Yoram Yasur Abt | Glycerol is a liquid found in all types of oils. As well as animal or vegetable fats. If they are associated with other fatty acids. Such as oleic or stearic. It is untouched to the touch, colorless. In addition, a very hygroscopic lipid, that has the capacity to absorb the humidity. Present in the environment that surrounds it.
Properties and uses:
Glycerin is an osmotic dehydrating agent which, as we have said, contains hygroscopic and lubricating properties. On the other hand, it has a local and topical anti-inflammatory action. In addition, it is a good solvent for organic and mineral substances.
Glycerol can be used in various food products for different purposes. It is a precursor for the synthesis of triglycerides and phospholipids in liver and adipose tissue.

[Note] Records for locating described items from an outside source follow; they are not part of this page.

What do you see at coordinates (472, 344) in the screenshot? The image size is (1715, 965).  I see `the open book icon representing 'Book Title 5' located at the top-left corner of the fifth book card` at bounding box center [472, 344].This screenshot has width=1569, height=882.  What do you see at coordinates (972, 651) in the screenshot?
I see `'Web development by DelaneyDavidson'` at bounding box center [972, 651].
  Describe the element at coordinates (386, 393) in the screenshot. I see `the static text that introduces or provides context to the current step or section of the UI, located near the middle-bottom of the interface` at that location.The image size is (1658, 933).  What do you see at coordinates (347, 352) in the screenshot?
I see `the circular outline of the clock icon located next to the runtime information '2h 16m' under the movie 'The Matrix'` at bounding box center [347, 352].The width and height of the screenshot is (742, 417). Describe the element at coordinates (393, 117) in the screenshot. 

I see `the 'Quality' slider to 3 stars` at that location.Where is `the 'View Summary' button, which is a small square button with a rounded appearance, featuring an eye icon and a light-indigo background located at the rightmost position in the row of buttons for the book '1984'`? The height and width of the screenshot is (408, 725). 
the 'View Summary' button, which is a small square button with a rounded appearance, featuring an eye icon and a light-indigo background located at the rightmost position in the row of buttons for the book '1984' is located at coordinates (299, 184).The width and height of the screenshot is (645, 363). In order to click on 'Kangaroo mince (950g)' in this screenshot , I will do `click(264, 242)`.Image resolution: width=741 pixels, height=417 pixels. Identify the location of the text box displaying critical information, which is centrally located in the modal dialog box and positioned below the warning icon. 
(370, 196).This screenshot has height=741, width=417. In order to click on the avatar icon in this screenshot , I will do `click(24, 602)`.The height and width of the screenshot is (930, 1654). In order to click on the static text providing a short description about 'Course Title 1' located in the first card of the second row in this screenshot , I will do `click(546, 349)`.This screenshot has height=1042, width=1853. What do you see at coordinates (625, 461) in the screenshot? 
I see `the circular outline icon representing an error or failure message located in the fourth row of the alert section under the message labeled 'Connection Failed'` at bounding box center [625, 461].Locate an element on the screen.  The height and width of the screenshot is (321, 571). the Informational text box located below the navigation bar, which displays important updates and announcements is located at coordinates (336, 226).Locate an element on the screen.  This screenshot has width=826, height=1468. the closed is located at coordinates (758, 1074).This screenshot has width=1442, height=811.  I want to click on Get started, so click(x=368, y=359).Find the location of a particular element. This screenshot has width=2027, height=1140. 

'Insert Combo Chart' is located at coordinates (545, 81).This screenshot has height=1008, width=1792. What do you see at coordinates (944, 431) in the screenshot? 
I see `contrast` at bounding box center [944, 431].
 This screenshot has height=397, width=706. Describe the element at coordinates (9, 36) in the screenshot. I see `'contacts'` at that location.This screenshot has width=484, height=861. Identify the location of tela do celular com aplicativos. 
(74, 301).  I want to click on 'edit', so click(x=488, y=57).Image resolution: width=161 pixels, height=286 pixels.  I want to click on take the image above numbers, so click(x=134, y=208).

When the body uses stored fat for energy, glycerol and fatty acids are released into the bloodstream. In addition, glycerol can be converted to glucose in the liver, providing energy for cellular metabolism.
The application of glycerol is very varied and contains other uses such as:
- The manufacture of cosmetic products, especially in the soap-making industry.
- Within the medical area, it is used in the compositions of medicines, as syrups, creams, etc.
- Can be used as lubricant and antifreeze.
- In the manufacture of different products especially in the preparation of teas, coffees, and other vegetable extracts, as well as the production of refreshing drinks, where it is added as an additive to increase the quality.
- They are used in the manufacture of resins used as insulators.
- It is a component used in varnishes and in the paint industry.
Yoram Yasur Abt: “Glycerin if administered topically should be used dissolved in water because it is irritant concentrate. It should be used with caution in patients with hypervolemia, cardiac or hepatic failure and renal disease, as well as in dehydrated and diabetic patients”.
It is advisable to know that intravenous can cause hemolysis, hemoglobinuria, and acute renal failure. Topically or rectally it can cause pruritus and irritation.
Regarding oral use can be harmful in high doses and cause headache, stomach discomfort and diarrhea.
In addition, we must consider other precautions that include:
– Glycerin should be diluted in water before applying directly to the face.
– We should not apply too much or leave it for very long periods, as it could over moisturize the skin.
– Glycerin is viscous by nature, so it is advisable to wash away any excess glycerin before leaving home as otherwise viscosity will facilitate dust accumulation and contamination on the skin. In addition, it is not advisable to use glycerin with viscous lotions.
Side effects and incompatibilities:
“Glycerin may be incompatible with strong oxidizing agents such as chromium trioxide, chlorate, and potassium permanganate, also with nitric acid”.
It may also present adverse reactions due to its dehydrating action. It should be remembered that oral glycerin can cause headache, nausea, vomiting and diarrhea, and dizziness and mental confusion. Some cases of cardiac arrhythmias have been observed.